Example: fused DiNAT-style ops with relative position bias:

```python
from natten_mps.extras.allin1 import (
    na1d_qk_rpb, na1d_av_fused,
    na2d_qk_rpb, na2d_av_fused,
)
```

---

## Limitations

- **Odd kernel sizes only** for accelerated Neighborhood Attention (this matches upstream NATTEN’s neighborhood half-width formulation).  
- Metal kernel acceleration has size caps tuned for performance:
  - 1D: K ≤ 63
  - 2D: K ≤ 13
  - 3D: K ≤ 7
- Unsupported kernel sizes or configurations automatically fall back to `pure`.
- **Supported dtypes:** Metal kernels run in float32 and float16. Bfloat16 inputs are accepted but upcast to float32 internally. Other dtypes fall back to `pure`.
- MPS acceleration is **macOS-only** (CPU fallback works anywhere PyTorch runs).

---

## Differences from upstream NATTEN (high level)

- Targets **Apple Silicon** (PyTorch **MPS** + CPU fallback); no CUDA backend
- Uses **Metal compute shaders** instead of CUDA kernels
- Includes Apple-Silicon-focused extras (and optional compatibility shims)

---

## Acknowledgments

This project implements Neighborhood Attention as introduced by the upstream [NATTEN](https://github.com/SHI-Labs/NATTEN) project (SHI-Labs). The original NATTEN library and research are by Ali Hassani, Steven Walton, Humphrey Shi, and collaborators.

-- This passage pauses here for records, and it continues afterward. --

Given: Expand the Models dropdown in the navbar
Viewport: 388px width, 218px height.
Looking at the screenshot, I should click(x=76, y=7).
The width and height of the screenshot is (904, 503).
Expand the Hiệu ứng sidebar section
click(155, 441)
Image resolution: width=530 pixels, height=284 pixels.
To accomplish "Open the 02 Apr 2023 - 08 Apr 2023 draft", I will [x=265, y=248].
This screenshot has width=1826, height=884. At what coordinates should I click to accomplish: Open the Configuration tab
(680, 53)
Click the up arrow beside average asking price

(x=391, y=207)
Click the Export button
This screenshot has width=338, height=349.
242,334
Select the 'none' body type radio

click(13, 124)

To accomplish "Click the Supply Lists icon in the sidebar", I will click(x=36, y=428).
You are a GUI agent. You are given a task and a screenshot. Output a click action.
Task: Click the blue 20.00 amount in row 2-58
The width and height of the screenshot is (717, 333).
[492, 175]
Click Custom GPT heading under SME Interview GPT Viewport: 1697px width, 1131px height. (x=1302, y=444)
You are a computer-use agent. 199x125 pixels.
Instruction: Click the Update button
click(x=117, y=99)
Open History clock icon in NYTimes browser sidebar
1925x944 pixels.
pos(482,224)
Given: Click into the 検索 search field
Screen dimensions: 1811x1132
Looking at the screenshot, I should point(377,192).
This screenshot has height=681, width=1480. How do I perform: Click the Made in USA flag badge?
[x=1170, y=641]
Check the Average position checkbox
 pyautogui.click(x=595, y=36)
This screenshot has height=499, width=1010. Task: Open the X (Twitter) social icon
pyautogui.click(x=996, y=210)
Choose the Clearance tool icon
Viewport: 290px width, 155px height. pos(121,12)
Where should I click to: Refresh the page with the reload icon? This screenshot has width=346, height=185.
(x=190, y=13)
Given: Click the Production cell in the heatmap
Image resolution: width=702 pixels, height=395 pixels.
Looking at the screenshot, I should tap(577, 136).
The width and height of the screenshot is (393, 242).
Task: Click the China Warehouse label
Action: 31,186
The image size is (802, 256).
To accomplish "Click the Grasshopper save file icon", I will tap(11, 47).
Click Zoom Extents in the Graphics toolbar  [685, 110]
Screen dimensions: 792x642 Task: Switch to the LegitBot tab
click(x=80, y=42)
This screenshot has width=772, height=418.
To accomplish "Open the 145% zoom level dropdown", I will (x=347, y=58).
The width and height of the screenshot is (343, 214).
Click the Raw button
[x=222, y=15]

If you use Neighborhood Attention in research, please cite the original papers:

- Hassani et al., **Neighborhood Attention Transformer** (CVPR 2023)
- Hassani & Shi, **Dilated Neighborhood Attention Transformer** (2022)
- Hassani et al., **Faster Neighborhood Attention** (NeurIPS 2024)

<details>
<summary>BibTeX</summary>

```bibtex
@inproceedings{hassani2023neighborhood,
  title   = {Neighborhood Attention Transformer},
  author  = {Hassani, Ali and Walton, Steven and Li, Jiachen and Li, Shen and Shi, Humphrey},
  booktitle = {CVPR},
  year    = {2023}
}

@article{hassani2022dilated,
  title   = {Dilated Neighborhood Attention Transformer},
  author  = {Hassani, Ali and Shi, Humphrey},
  journal = {arXiv preprint arXiv:2209.15001},
  year    = {2022}
}

@inproceedings{hassani2024faster,
  title   = {Faster Neighborhood Attention: Reducing the O(n^2) Cost of Self Attention at the Threadblock Level},
  author  = {Hassani, Ali and Ke, Wen-Mei and Gong, Jiaming and Walton, Steven and Shi, Humphrey},
  booktitle = {NeurIPS},
  year    = {2024}
}
```
</details>

---

## License

MIT — see [LICENSE](LICENSE) for details.  
Upstream NATTEN is also MIT-licensed.